>> ASIAONE / DIGITAL / FEATURES / STORY
Fri, Oct 23, 2009
Digital Life, The Straits Times
Taxing texts

PULLING text from e-mail messages and PDF files can be as pleasant as a root canal treatment.

Here is a survival guide to text document formats and how to edit the copy.

File formats

PDF (portable document format)

From enticing product brochures to arty annual reports, this format introduced by software giant Adobe in 1990 preserves the design of a document, from fonts to layout.

So the document looks the same whether it is opened on a Mac, Linux PC or even a cellphone. You do not get contents running willy nilly.

As such a file is meant to protect it from unauthorised changes, tweaking it is out of the question, not even with Adobe Acrobat, the program that allows you to create PDF files.

HTML (HyperText Markup Language)

HTML is the bedrock format for Web pages. In its basic form, it is easy to extract its contents but when it is spiced up with animation like Adobe Flash objects and frames - multiple windows in one browser view - the difficulty of the task escalates.

DOC (Microsoft Word document)

This is the format of the most widely used word processing software. Word also produces large files.

Files from the latest version, Word 2007, are saved in a different format: docx.

Earlier Word versions need help to read and amend docx files. To convert to .doc files, get the Search for the Microsoft Office Compatibility Pack Go at microsoft.com.

TXT (text)

This is the universal plain-vanilla text format that is sans formatting and gives the smallest files. Notepad, the bare-bones word processor that comes with Windows, saves in txt files.
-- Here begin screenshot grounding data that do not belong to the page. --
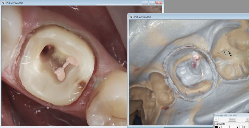Click the app icon in the right window title bar
Screen dimensions: 249x128
[x=131, y=17]
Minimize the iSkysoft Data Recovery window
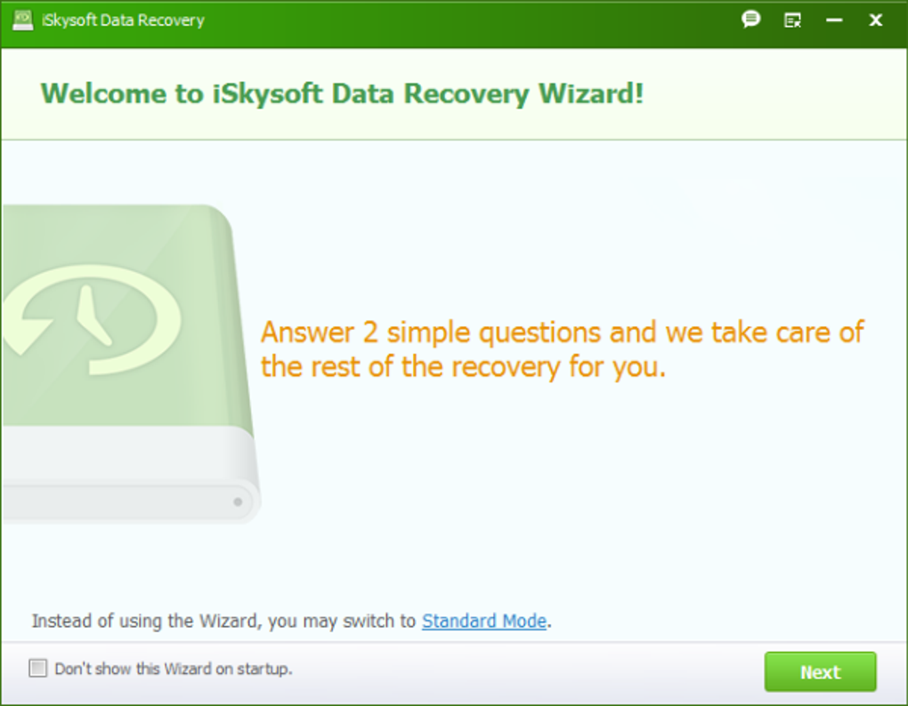 [x=834, y=20]
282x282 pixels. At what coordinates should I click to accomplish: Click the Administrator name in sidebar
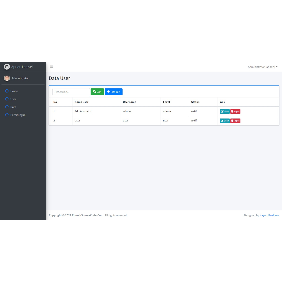tap(20, 78)
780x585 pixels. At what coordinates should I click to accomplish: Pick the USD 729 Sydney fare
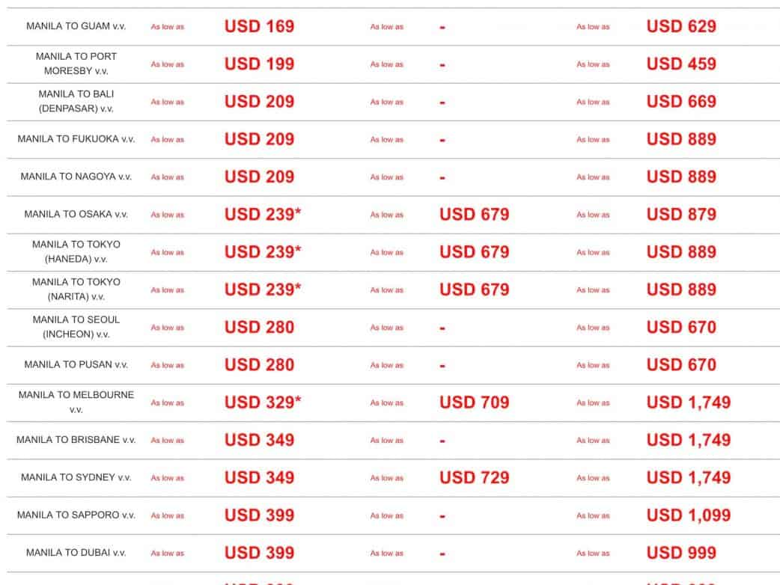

So can Word or any word processing software. Just choose Save As and TXT as the format.

ODT (open document text)

OpenOffice, the free office application suite from Sun Microsystems, saves its text files in this format by default.

While OpenOffice can read and save its documents as Word files, the reverse does not apply.

RTF (rich text format)

This is Microsoft's universal text format with formatting which lets you, among other things, change font, bold or set spacing between lines. RTF files can be read by most word processors.

However, compared to Word files, RTF files can be bloated in size - particularly those laden with pictures.

Editing text

Should there be a PDF file or a webpage that you want to extract some text from, here are some suggestions.

Pulling text from PDF files: Check if the file's contents can be copied.

Do not waste your time if the document has been intentionally crippled by its author. Usually the word "SECURED" will appear after the file name on the top of the Adobe Reader window.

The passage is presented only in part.